Denise and Sebastian both enjoy learning about one another's cultural backgrounds. Over the years, they've sometimes encountered some big differences in perspective, but they address these moments with a shared open mindedness and curiosity. 

"The way we approach things can be quite different. But I think that that is something we can always learn from each other and understand," says Denise. "We both equally respect each other's culture and are equally curious to learn about each other's culture."

"That's something that really unites us and which we have in common," agrees Sebastian. "Cultural difference never has been something that deters me, it's rather something that attracts me."
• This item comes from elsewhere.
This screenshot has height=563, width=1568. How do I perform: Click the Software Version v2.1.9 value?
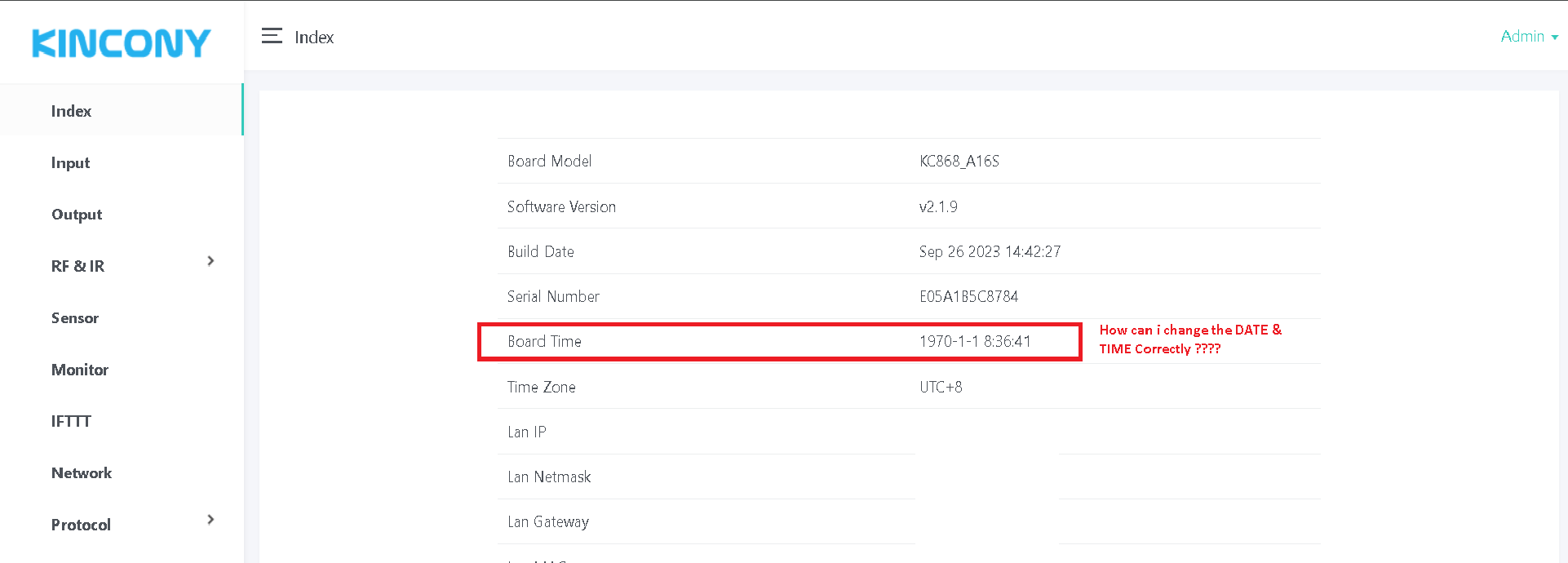(938, 207)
It's now eight years since Sebastian and Denise crossed paths in the bar in Hong Kong. Today, Sebastian spends more time looking forward to the time to come, than reflecting on times passed.

"I'm not dwelling on how unlikely it was that we met each other," he says. "I'm just happy it happened and look forward to the future we have together." 

Denise is excited for that future too - but she also remains struck by the unlikeliness of their meeting, and believes it was meant to be.

"I believe in the energy from the universe," says Denise. "In Chinese language we have one word, it's 'yuánfèn' - it basically means 'fate'. We often use that word when you see people from completely different sides of the world drawing together."

"He is from Frankfurt. I grew up in the countryside in Taiwan. We were in different countries. And we met in a third country that both of us would not expect to be in at that place, at that time. You start to wonder. You question, if it's not fate, what is it? And he happened to have my favourite boy's name. Maybe I knew all along I was going to marry Sebastian."